Extract provided:
^^^^^^^^

Big Data and the inevitable clash with privacy

Today's Slaw post Big data is a hot trending tech issue. Wikipedia defines big data as "a term applied to data sets whose size is beyond the ability of commonly used software tools to capture, manage, and process the data within a tolerable elapsed time. Big data sizes are a constantly moving target currently ranging from a few dozen terabytes to many petabytes of data in a single data set."

The initial issue with big data is the ability to actually work with massive data sets - how to store, search, and manipulate it. But the tools to do that are becoming more sophisticated, and attention is turning to how to take advantage of big data. This McKinsey report entitled Big data: The next frontier for innovation, competition, and productivity is a good summary of the possibilities. There is potential for increased profit margins for retailers, reduced costs for healthcare, product improvements and more.

This all sounds good. Consider for a moment though that big data means massive databases that include huge amounts of customer information. And the information that governments have on us is massive as well. It will be tempting to amass as much data (including personal information) as possible, as the more data is there, the more information that can be learned from it. That flies in the face of privacy principles that say one should only collect the smallest amount of personal information you need for the immediate purpose, and should not keep it for longer than you need it for that purpose.

It is possible to anonymize personal information to avoid the issue, but that is done on a sliding scale - a little anonymization makes it easy to recombine it with other information and figure out who the individuals are - a lot of anonymization makes the data less valuable.

Big data uses that determine generic things like trends and product features are one thing - but it can also be used for targeting individuals for things like advertising and medical treatment. Individuals may welcome or be horrified by that, depending on the use and personal viewpoints.

Another concern is the creeping (and creepy) trend towards industry and government big brother type uses.

It has been pointed out that big data needs to be complemented by "big judgment" . As this Harvard Business Review article entitled Good Data Won't Guarantee Good Decisions points out, "At this very moment, there’s an odds-on chance that someone in your organization is making a poor decision on the basis of information that was enormously expensive to collect." That sentiment may very well apply to poor decisions on the privacy aspects of big data as well.

^^^^^^^^

Write out, word for word, the part of the post on big data and privacy starting at "Big data uses" and ending at "brother type uses.". The rows that come next are not needed.

(Source data)

^^^^^^^^

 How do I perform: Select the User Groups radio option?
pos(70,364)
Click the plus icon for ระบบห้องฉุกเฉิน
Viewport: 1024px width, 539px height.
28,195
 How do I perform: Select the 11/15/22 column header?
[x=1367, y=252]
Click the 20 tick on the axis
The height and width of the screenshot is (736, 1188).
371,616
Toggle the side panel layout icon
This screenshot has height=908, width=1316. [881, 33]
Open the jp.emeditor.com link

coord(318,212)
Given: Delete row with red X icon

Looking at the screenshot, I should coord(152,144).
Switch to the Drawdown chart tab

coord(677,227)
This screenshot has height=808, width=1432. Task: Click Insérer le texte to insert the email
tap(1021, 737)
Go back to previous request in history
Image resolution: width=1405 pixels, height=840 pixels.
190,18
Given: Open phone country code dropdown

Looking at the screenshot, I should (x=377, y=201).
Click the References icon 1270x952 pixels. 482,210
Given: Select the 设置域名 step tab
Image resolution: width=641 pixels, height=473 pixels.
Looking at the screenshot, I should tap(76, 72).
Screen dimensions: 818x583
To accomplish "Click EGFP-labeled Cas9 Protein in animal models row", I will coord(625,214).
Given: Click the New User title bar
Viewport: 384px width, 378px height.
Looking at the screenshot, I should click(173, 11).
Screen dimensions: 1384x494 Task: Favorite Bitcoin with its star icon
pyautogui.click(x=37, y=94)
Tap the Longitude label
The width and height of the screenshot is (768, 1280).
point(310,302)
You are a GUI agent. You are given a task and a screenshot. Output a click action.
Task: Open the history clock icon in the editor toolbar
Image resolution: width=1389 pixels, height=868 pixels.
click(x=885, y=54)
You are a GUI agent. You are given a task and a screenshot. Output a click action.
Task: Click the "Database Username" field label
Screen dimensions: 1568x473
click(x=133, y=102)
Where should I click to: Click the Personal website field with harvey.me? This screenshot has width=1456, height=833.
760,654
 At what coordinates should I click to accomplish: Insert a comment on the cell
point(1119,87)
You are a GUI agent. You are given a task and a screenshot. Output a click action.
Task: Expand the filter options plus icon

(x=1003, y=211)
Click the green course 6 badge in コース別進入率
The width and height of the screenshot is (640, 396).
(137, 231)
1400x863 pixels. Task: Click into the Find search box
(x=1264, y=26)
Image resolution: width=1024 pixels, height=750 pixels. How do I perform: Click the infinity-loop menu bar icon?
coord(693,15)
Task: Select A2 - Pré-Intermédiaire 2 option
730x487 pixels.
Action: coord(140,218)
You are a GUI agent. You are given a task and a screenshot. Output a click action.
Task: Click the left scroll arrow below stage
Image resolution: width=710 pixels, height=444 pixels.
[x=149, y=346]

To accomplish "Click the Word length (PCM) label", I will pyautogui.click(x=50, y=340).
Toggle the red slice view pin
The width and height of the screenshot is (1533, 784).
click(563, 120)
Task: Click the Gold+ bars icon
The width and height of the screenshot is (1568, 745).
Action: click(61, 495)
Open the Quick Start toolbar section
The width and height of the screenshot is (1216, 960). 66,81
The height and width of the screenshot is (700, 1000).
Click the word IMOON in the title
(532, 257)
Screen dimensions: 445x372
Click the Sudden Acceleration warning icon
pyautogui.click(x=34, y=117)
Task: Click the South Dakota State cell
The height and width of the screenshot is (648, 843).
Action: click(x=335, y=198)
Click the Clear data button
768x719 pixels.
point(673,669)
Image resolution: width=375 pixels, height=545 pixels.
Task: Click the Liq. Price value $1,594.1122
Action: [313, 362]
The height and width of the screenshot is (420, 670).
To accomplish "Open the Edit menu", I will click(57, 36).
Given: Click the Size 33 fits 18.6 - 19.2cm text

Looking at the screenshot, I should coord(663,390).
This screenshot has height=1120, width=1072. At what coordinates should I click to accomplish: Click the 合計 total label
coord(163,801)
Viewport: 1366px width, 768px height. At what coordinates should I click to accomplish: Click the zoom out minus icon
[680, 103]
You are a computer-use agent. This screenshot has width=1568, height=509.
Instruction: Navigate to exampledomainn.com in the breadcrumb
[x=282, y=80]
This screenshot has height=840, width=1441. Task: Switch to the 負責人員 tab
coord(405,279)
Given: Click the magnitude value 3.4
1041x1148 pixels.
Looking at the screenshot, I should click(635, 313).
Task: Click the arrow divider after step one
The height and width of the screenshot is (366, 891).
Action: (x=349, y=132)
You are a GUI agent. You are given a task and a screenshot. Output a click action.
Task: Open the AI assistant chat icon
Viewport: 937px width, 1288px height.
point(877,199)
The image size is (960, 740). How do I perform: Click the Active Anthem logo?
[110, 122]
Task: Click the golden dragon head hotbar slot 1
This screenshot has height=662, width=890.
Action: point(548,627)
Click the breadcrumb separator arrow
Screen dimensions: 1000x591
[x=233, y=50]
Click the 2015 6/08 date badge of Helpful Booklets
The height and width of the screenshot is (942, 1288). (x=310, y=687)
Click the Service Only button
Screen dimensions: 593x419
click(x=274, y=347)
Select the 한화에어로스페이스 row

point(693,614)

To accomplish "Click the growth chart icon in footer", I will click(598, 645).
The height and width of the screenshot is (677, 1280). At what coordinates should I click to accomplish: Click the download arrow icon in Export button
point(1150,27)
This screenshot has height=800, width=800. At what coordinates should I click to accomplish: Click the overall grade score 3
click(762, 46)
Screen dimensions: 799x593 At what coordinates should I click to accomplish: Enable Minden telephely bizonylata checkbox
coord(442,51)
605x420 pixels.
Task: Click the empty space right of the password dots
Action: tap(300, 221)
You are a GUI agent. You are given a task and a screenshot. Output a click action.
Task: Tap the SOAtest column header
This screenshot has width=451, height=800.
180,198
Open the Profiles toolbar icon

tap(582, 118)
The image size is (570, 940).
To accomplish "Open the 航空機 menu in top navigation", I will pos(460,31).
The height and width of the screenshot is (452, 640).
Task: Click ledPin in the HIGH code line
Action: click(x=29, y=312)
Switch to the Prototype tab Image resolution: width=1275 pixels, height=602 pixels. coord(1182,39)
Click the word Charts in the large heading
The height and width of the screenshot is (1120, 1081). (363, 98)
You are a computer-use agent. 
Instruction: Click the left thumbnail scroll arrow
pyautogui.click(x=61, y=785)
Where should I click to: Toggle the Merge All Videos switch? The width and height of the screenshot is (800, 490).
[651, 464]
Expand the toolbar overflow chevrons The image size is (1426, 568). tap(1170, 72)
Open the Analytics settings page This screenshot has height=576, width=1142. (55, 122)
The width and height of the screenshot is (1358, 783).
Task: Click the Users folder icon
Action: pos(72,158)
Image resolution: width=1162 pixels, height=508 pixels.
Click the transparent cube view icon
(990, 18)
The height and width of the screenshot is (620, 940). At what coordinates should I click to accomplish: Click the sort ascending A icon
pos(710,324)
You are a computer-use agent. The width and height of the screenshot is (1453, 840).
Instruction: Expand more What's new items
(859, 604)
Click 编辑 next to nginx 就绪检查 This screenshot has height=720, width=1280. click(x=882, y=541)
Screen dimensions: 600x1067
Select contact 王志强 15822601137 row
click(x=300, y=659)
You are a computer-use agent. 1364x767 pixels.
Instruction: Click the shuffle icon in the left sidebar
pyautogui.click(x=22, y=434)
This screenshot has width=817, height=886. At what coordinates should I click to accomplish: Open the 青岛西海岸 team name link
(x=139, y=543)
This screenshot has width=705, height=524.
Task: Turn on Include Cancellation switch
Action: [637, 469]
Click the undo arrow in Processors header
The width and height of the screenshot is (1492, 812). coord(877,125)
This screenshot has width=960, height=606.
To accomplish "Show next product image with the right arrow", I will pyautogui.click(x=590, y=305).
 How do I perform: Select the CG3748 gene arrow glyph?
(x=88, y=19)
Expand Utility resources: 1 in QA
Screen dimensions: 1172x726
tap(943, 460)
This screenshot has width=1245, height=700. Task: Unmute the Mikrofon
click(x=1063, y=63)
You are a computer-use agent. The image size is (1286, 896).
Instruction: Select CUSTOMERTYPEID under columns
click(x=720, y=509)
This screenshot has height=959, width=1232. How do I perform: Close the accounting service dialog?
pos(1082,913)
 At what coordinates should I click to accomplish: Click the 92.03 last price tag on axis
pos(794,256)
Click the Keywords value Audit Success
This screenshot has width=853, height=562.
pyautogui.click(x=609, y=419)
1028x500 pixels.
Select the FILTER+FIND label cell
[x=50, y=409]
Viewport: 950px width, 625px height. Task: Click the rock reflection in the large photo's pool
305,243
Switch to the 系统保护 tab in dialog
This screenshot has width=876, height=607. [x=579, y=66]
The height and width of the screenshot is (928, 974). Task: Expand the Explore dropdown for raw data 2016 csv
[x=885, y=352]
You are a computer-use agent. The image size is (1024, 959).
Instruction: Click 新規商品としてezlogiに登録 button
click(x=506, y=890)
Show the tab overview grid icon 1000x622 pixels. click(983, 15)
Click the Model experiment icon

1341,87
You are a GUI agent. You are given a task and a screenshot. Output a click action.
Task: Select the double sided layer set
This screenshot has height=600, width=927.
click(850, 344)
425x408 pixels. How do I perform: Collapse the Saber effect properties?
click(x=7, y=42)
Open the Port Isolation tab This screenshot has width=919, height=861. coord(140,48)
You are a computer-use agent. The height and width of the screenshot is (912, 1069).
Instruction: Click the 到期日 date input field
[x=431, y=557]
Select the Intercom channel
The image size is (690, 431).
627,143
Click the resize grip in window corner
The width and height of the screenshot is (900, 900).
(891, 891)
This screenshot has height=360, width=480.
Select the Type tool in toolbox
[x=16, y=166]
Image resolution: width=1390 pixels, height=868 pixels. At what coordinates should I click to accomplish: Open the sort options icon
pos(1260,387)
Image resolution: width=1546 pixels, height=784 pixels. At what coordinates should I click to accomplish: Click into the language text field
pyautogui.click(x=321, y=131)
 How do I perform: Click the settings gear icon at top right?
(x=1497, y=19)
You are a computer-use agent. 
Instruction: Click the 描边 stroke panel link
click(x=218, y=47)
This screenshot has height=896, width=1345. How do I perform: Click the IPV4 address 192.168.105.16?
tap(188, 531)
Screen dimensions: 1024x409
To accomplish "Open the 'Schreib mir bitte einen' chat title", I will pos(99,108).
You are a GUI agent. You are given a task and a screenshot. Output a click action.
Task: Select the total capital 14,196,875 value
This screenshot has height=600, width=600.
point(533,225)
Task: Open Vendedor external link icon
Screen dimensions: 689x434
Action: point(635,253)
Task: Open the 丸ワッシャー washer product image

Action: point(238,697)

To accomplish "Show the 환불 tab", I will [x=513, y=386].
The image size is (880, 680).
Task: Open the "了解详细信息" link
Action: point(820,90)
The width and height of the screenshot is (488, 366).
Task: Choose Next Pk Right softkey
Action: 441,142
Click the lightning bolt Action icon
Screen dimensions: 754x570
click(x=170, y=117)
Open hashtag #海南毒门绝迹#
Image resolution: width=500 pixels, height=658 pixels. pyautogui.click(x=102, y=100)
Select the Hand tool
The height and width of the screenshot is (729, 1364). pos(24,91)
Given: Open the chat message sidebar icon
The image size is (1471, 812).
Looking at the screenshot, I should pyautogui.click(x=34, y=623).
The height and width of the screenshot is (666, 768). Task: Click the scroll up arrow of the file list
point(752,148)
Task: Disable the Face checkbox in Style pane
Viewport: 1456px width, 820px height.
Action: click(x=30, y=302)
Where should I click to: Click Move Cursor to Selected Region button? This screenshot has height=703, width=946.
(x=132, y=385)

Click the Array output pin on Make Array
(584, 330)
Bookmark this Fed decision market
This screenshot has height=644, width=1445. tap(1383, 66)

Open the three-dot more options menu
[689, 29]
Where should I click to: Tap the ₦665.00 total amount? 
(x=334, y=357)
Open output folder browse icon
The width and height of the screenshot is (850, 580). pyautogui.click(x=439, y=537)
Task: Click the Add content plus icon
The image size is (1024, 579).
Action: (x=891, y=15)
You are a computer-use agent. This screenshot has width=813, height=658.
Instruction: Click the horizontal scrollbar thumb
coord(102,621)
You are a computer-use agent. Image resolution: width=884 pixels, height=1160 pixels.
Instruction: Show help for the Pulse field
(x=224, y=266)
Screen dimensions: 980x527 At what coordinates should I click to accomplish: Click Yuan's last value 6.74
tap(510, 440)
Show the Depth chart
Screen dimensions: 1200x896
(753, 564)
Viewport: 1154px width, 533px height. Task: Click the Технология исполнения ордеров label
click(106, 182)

^^^^^^^^

Response to the exercise:
Big data uses that determine generic things like trends and product features are one thing - but it can also be used for targeting individuals for things like advertising and medical treatment. Individuals may welcome or be horrified by that, depending on the use and personal viewpoints.

Another concern is the creeping (and creepy) trend towards industry and government big brother type uses.